Paulo Silva pjs at eurotux.com
Thu Sep 23 00:09:44 MDT 2004

Qua, 2004-09-22 às 09:59 -0600, Greg Wimpey escreveu:
> Have you logged in to the node while the job is running to watch what's
> going on (e.g., run top and see if some unexpected process is running
> alongside)? 

Yes, all seems ok. The process is actually using 99% of the CPU. I've
also used strace -p pid_of_program to see the running program and all
execute the same lines, some are just slower doing it.

> When you say "equal" jobs, do you mean identical?  Same
> code, same input data and parameters? 

Yes. I made the program specifically for this situation.

> Do the jobs read/write files from
> an NFS server?  If so, have you tried running the job using data on
> local disk? 

Yes I'm using NFS so I did a test using just the local disk and the
problem remains.

> I'm assuming the nodes are configured identically (same
> CPU, same amount/type of RAM, same O/S version).

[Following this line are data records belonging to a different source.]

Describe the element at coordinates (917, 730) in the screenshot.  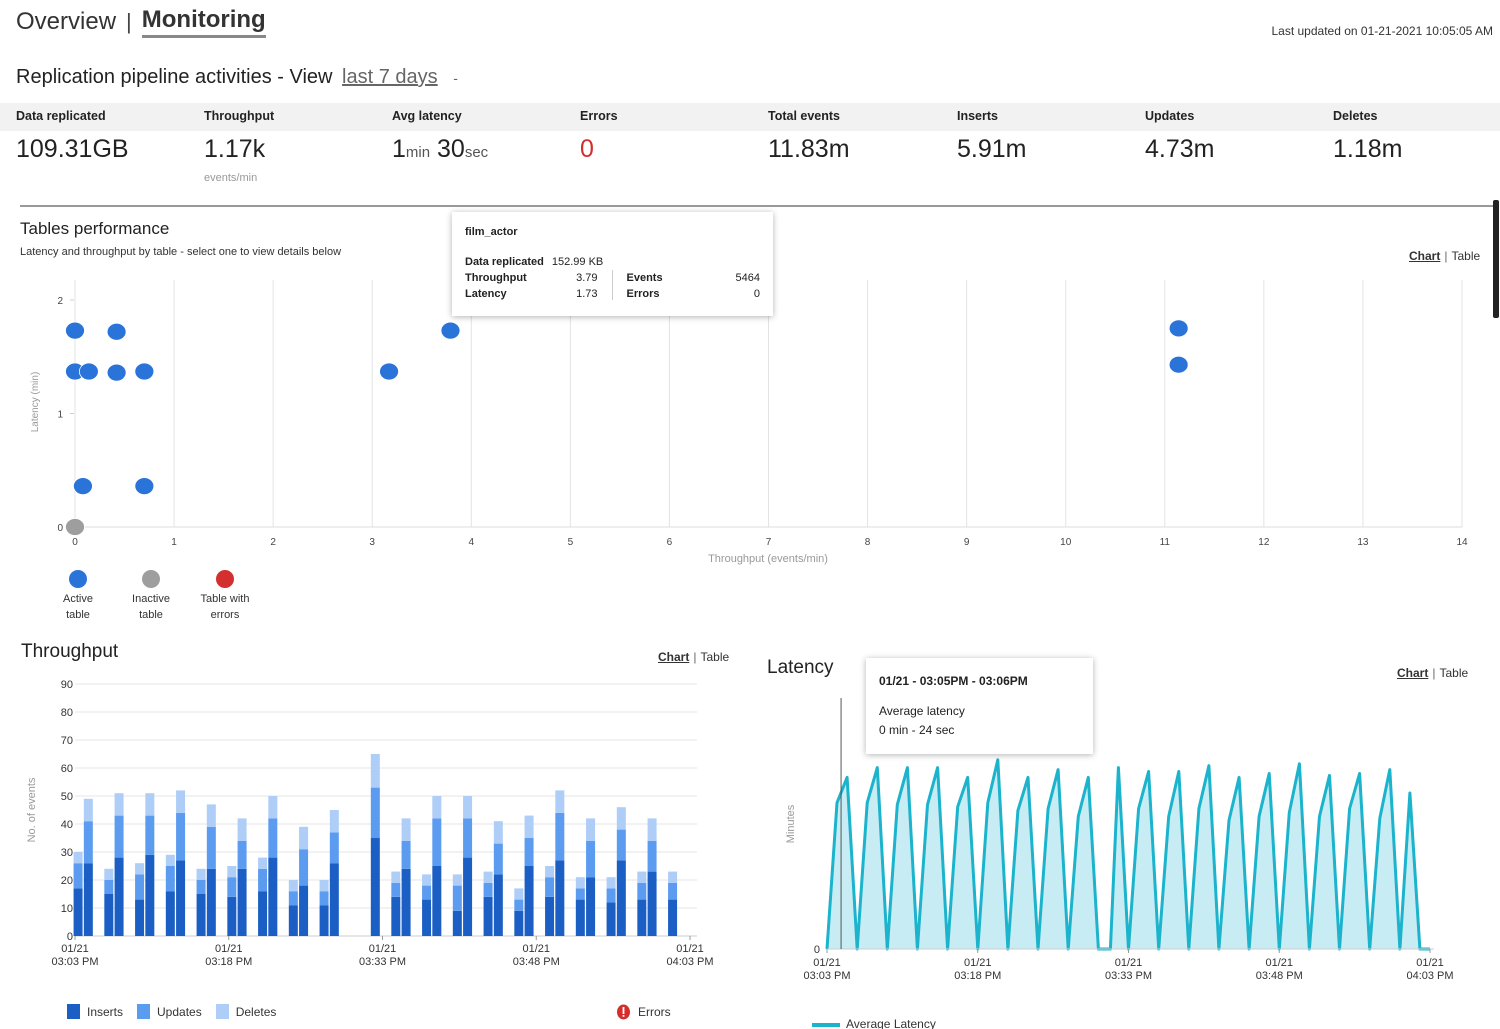
I see `tooltip-value: 0 min - 24 sec` at that location.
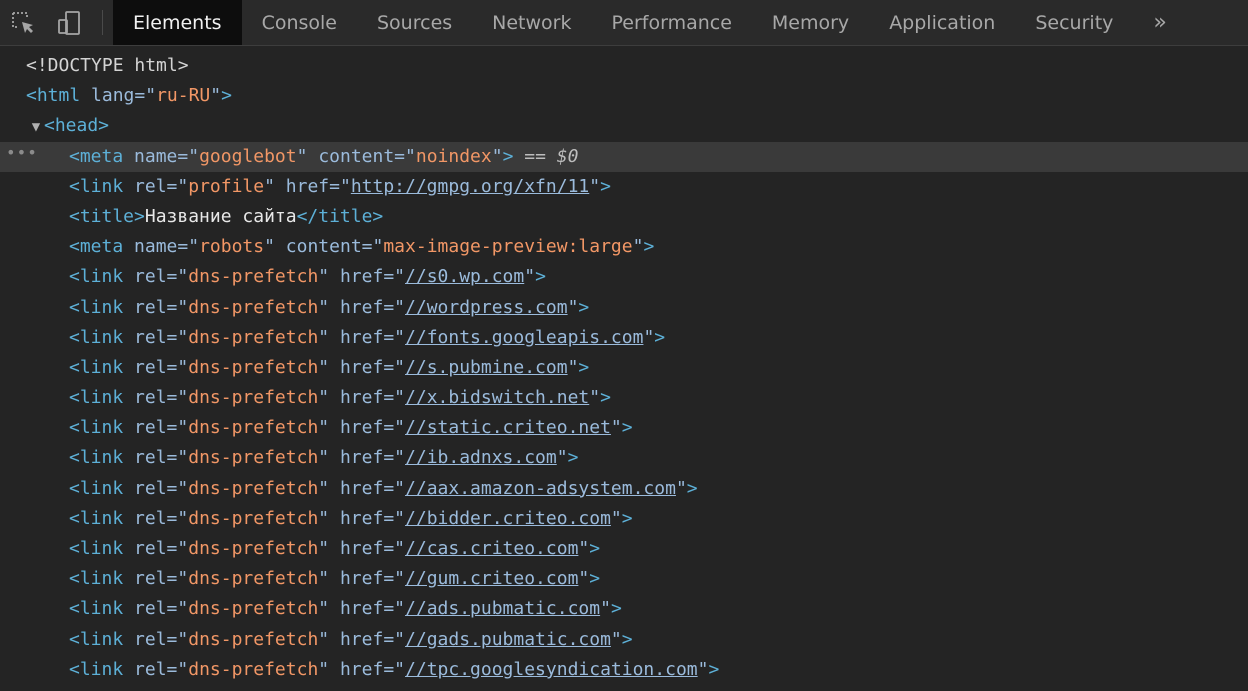 The image size is (1248, 691). What do you see at coordinates (108, 66) in the screenshot?
I see `doctype-text: <!DOCTYPE html>` at bounding box center [108, 66].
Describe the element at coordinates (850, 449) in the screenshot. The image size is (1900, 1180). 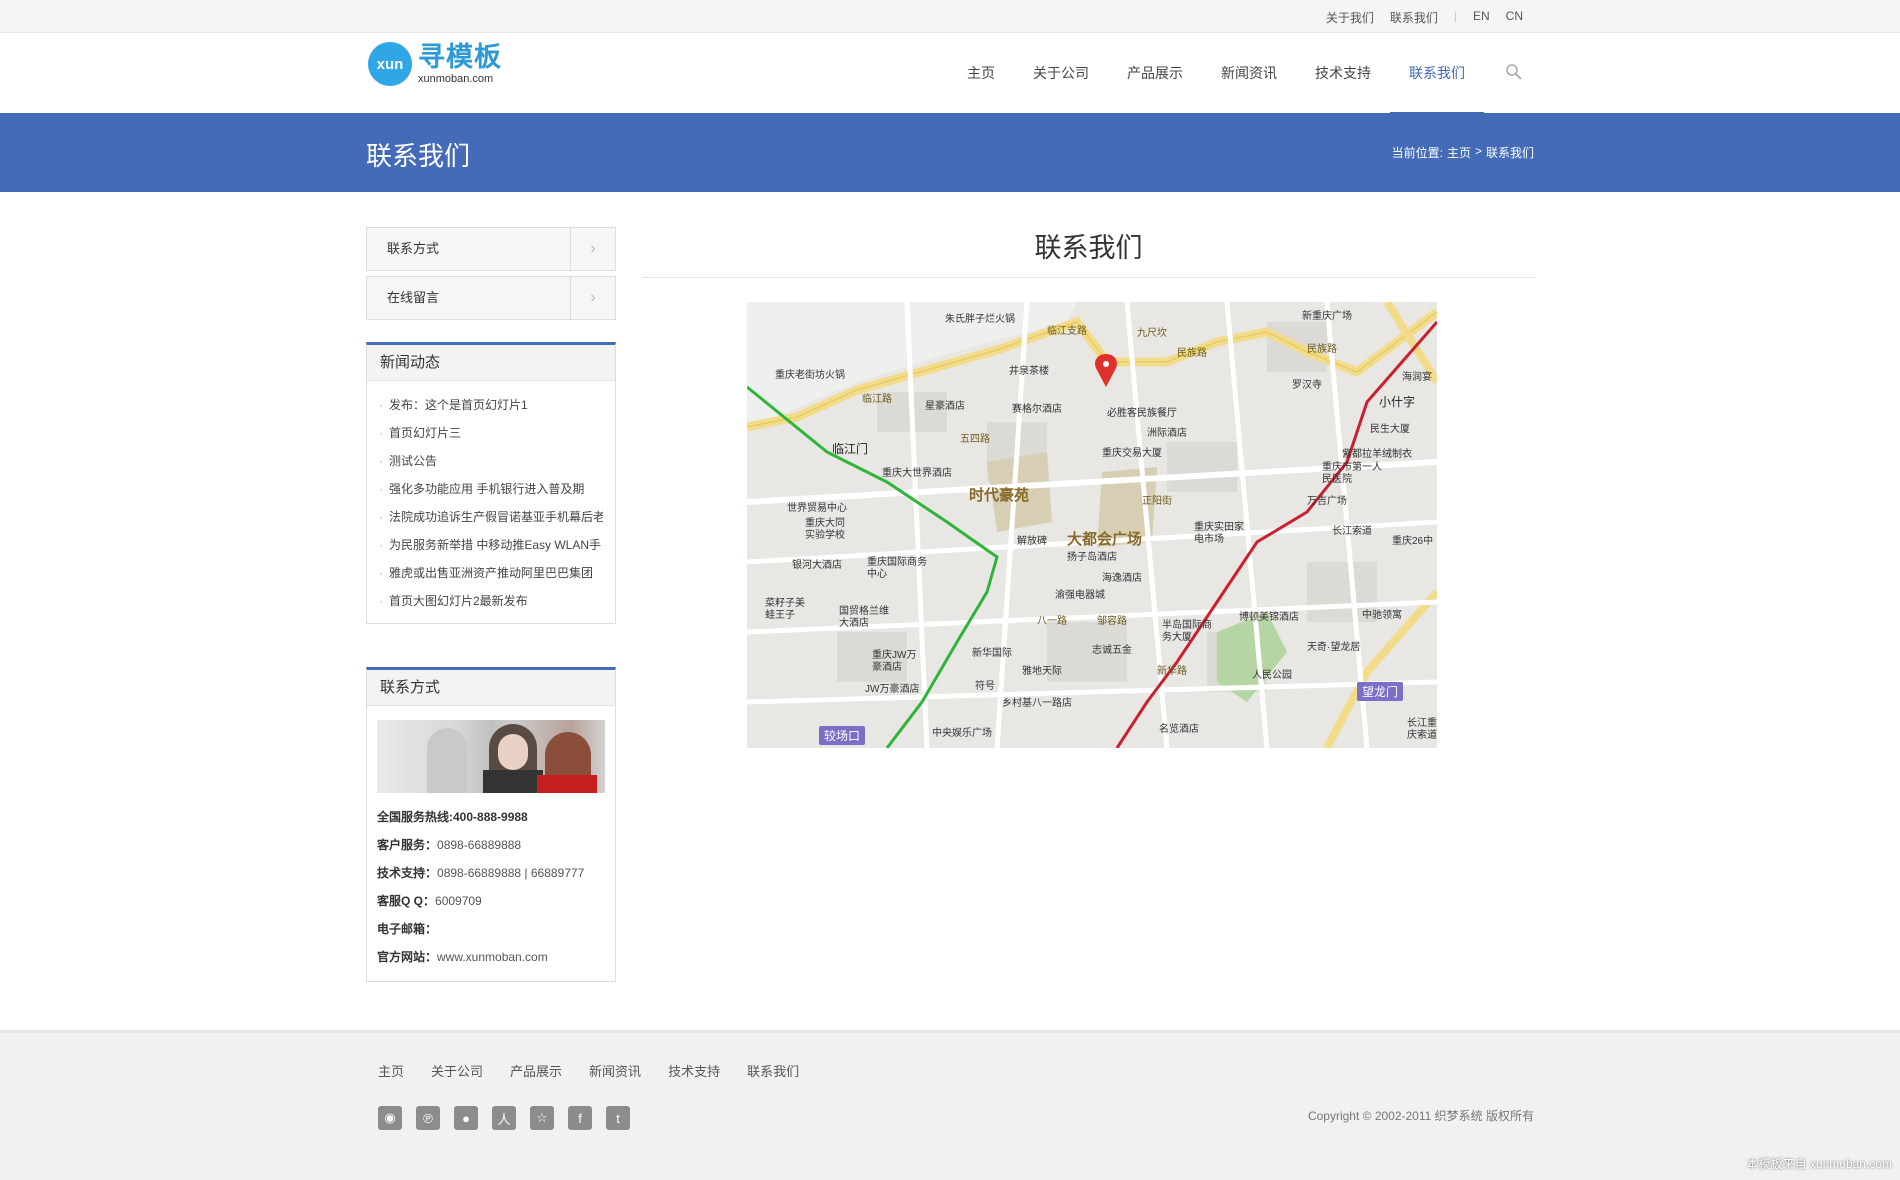
I see `map-station: 临江门` at that location.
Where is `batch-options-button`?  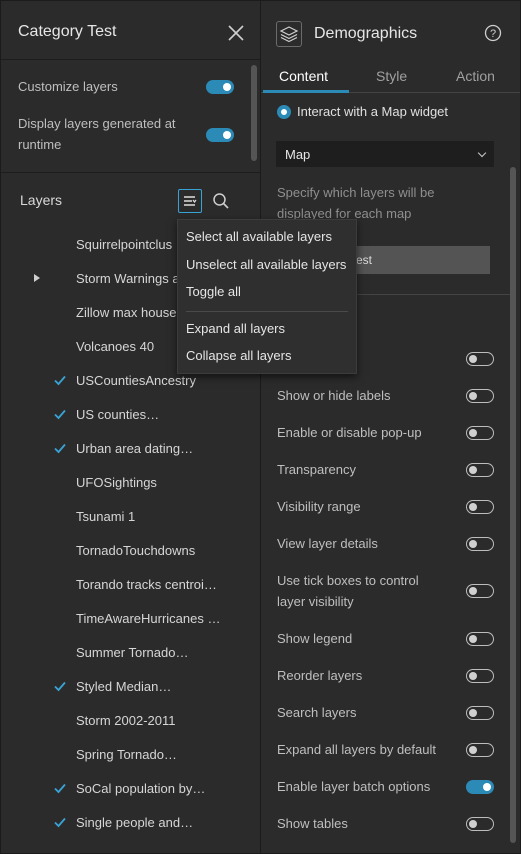 batch-options-button is located at coordinates (190, 201).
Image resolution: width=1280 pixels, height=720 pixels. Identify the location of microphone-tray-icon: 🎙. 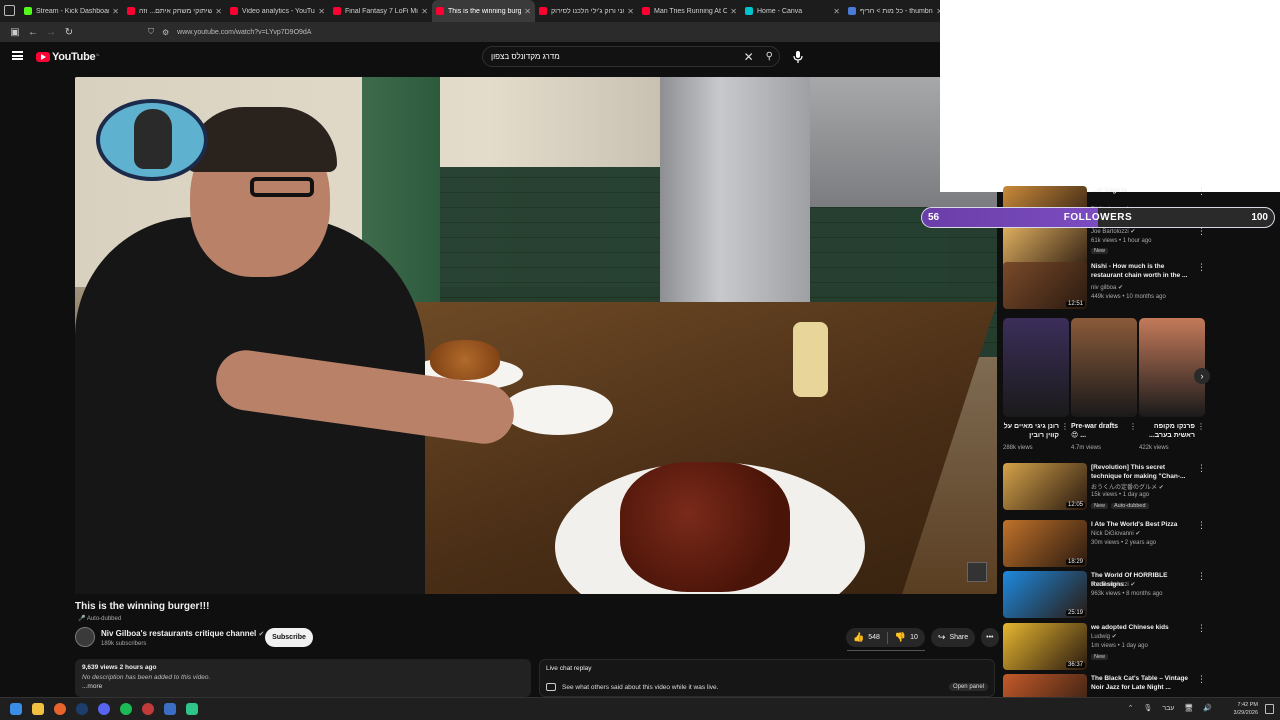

> This is where I would start looking.

By now I'm pretty sure this isn't a torque issue (since the problem
remains if I execute the programs using just rsh) so this could be
rather offtopic in this list but could it be a heating problem? Someone
suggested me that the board/CPU could reduce it's performance as a
mesure to drop the temperature, is this possible?
Paulo Silva <pjs at eurotux.com>
Eurotux, SA